[PATCH] net: avoid a pair of dst_hold()/dst_release() in ip_append_data()

netdev.vger.kernel.org archive mirror
 help / color / mirror / Atom feed

From: Eric Dumazet <dada1@cosmosbay.com>
To: "David S. Miller" <davem@davemloft.net>
Cc: Andi Kleen <andi@firstfloor.org>,
	Linux Netdev List <netdev@vger.kernel.org>,
	Corey Minyard <minyard@acm.org>,
	Christian Bell <christian@myri.com>
Subject: [PATCH] net: avoid a pair of dst_hold()/dst_release() in ip_append_data()
Date: Mon, 24 Nov 2008 12:24:53 +0100	[thread overview]
Message-ID: <492A8F05.3080509@cosmosbay.com> (raw)
In-Reply-To: <492A7E85.3060502@cosmosbay.com>

[-- Attachment #1: Type: text/plain, Size: 3199 bytes --]

Eric Dumazet a écrit :
> Andi Kleen a écrit :
>> Eric Dumazet <dada1@cosmosbay.com> writes:
>>
>>> tbench has hard time incrementing decrementing the route cache refcount
>>> shared by all communications on localhost.
>>
>> iirc there was a patch some time ago to use per CPU loopback devices 
>> to avoid this, but it was considered too much a benchmark hack.
>> As core counts increase it might stop being that though.
> 
> Well, you probably mention Stephen patch to avoid dirtying other contended
> cache lines (one napi structure per cpu)
> 
> Having multiple loopback dev would really be a hack I agree.
> 
>>
>>> On real world, we also have this problem on RTP servers sending many UDP
>>> frames to mediagateways, especially big ones handling thousand of 
>>> streams.
>>>
>>> Given that route entries are using RCU, we probably can avoid 
>>> incrementing
>>> their refcount in case of connected sockets ?
>>
>> Normally they can be hold over sleeps or queuing of skbs too, and RCU
>> doesn't handle that. To make it handle that you would need to define a
>> custom RCU period designed for this case, but this would be probably
>> tricky and fragile: especially I'm not sure even if you had a "any
>> packet queued" RCU method it be guaranteed to always finish because 
>> there is no fixed upper livetime of a packet.
>>
>> The other issue is that on preemptible kernels you would need to 
>> disable preemption all the time such a routing entry is hold, which
>> could be potentially quite long.
>>
> 
> Well, in case of UDP, we call ip_push_pending_frames() and this one
> does the increment of refcount (again). I was not considering
> avoiding the refcount hold we do when queing a skb in transmit
> queue, only during a short period of time. Oh well, ip_append_data()
> might sleep, so this cannot work...
> 
> I agree avoiding one refcount increment/decrement is probably
> not a huge gain, considering we *have* to do the increment,
> but when many cpus are using UDP send/receive in //, this might
> show a gain somehow.
> 
> So maybe we could make ip_append_data() (or its callers) a
> litle bit smarter, avoiding increment/decrement if possible.

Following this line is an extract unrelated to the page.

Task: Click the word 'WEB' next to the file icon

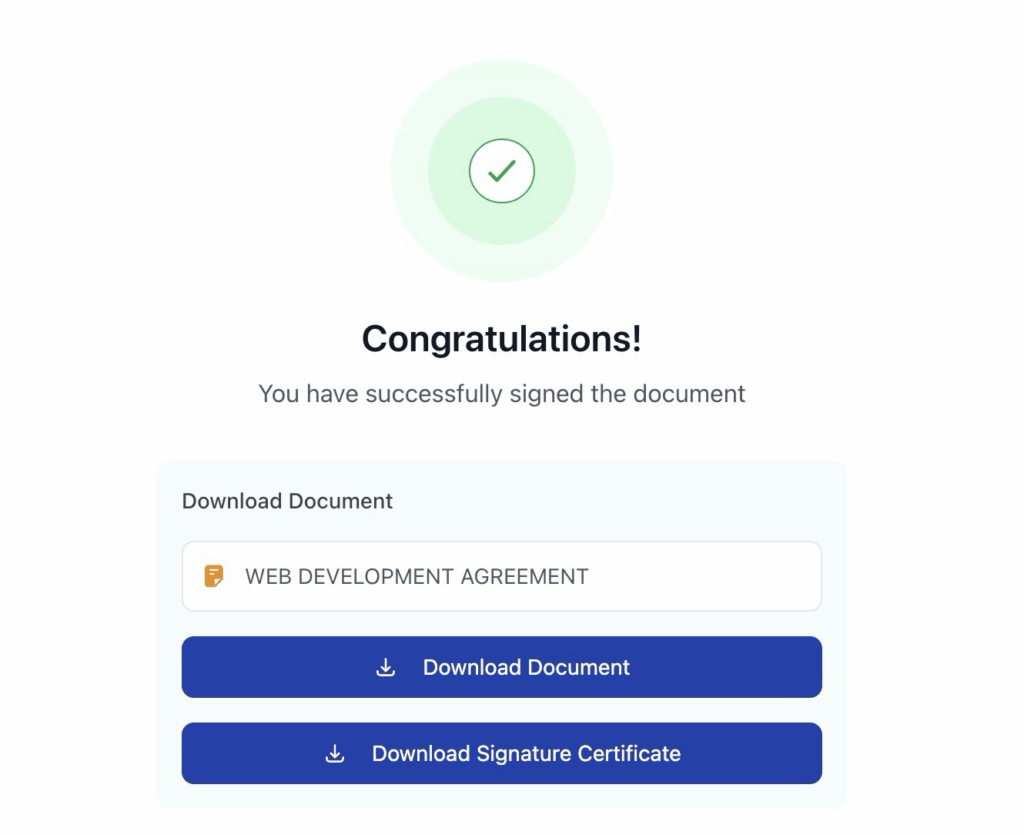Action: [268, 576]
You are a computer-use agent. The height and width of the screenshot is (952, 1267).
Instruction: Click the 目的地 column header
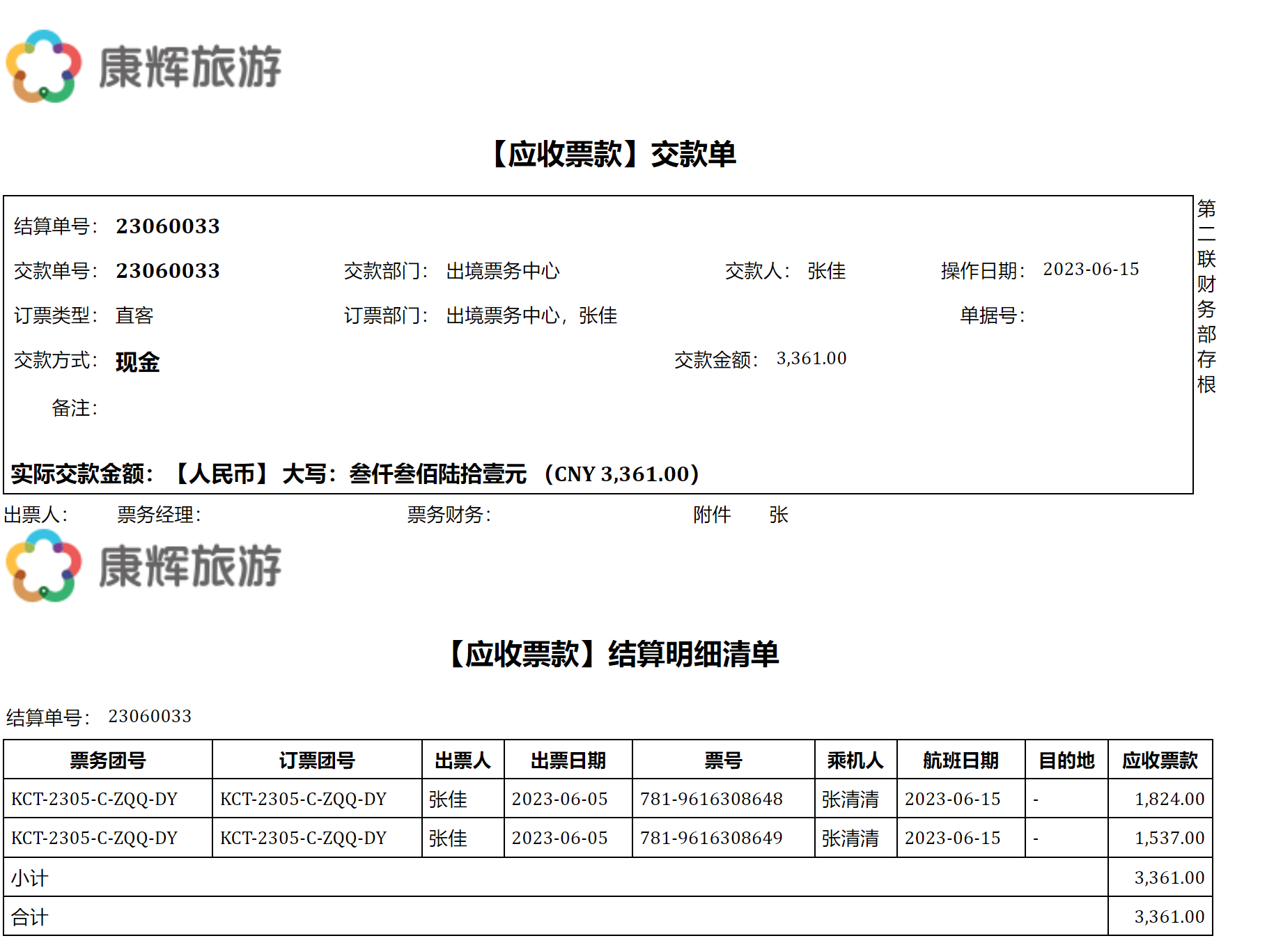click(x=1066, y=760)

Here is a patch to remove one dst_hold()/dst_release() pair
in UDP/RAW transmit path.

[PATCH] net: avoid a pair of dst_hold()/dst_release() in ip_append_data()

We can reduce pressure on dst entry refcount that slowdown UDP transmit
path on SMP machines. This pressure is visible on RTP servers when
delivering content to mediagateways, especially big ones, handling
thousand of streams. Several cpus send UDP frames to the same
destination, hence use the same dst entry.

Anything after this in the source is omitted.